Can your creations be considered totally sustainable?
Definitely yes. I am very keen to pursue a sustainable and ethically correct approach to the environment, which is the house we live in and which we should always protect. At the same time, I feel compelled to go after those more traditional and authentic options that can make my creations totally made in Italy. All the accessories, materials and fabrics chosen for the production are Italian items: each partnership is selected after a careful study and investigation of production techniques and respect for Made in Italy and the environment. This obviously does not help from an economic point of view, because higher basic prices are expected and consequently the final product is difficult to sell at a low cost. However, I am proud of our offering and of how it is possible to cooperate with other businesses and small Italian companies, keeping the economy steady and helping each other in what can be defined as territorial sustainability.

 

What do you think about the possibility of a collaboration between brands?
I honestly never thought about that. I know that when I conceived my brand, I always perceived it with a concept of its own, an identity and a defined and unique story, which I would hardly be willing to contaminate. Maybe in the future I could think about it. Surely the idea of cooperation and interconnection between different realities symbolizes greater belonging to a community, of which we are all an integral and fundamental part.

 

How important is flexibility and adaptability to the course of events in 2022?
It is certainly essential to be welcomed in a world that runs and has no room for banality and for those who are unable to adapt. Sustainability is a current trend, but it is also a way of acting and A Picagetta was born with a leitmotif that is linked to preserving the past, tradition, authenticity, without forgetting that without it we could not have a future. So choosing to produce in an an eco-sustainable way was a natural choice. Trends are important, but it is essential that they adapt to the brand identity in a diversified and meaningful way, without undermining originality. It is a totally made in Italy project, linked to tradition and nostalgia for a lifestyle  that we are recovering in order not to forget.

 

What are the main messages you want to promote?
The project was born during the lockdown, during a period that gave us the opportunity to reflect more on who we are as individuals and human beings, but also on the authenticity that we were somehow forgetting, made up of little things, such as home, family, loved ones. My creations speak precisely of this: tradition, Italian moments of sharing and aggregation, bucolic cuisine, checked tiles, relationships, feelings, which are the most important things in life for me. A Picagetta is a memory to carry, not only in the heart.

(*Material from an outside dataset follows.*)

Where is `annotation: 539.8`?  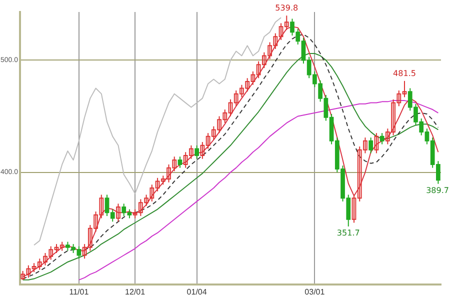
annotation: 539.8 is located at coordinates (286, 8).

Is the name A Picagetta also a link with tradition
Yes. I would define it as a linguistic link with my region, Liguria, and with my city, Savona. The name A Picagetta comes from “apicaggia”, which in the Ligurian dialect is officially the cotton hook sewn on the tea towels, which is used to hang it in the kitchen. Over time, the common slang has adopted the term A Picagetta to indicate the canvas and from there the idea of adopting it as the name of the brand, maintaining a firm connection with the past, tradition and territorial belonging. In order not to confine the project just to Liguria, but by deploying it to national tradition, for the next collection we are thinking of a way to reconcile our regional dialects, so numerous and unique, with our creations, which in this case will be classy souvenirs. In fact, we are researching how the term tea towel takes on totally different expressions in each region and even province, arriving to find more than 100 ways to define it.


Where is possible to buy A Picagetta?
A Picagetta is sold online and exclusively in a store in the old town center of Savona, which is exactly below our creative studio.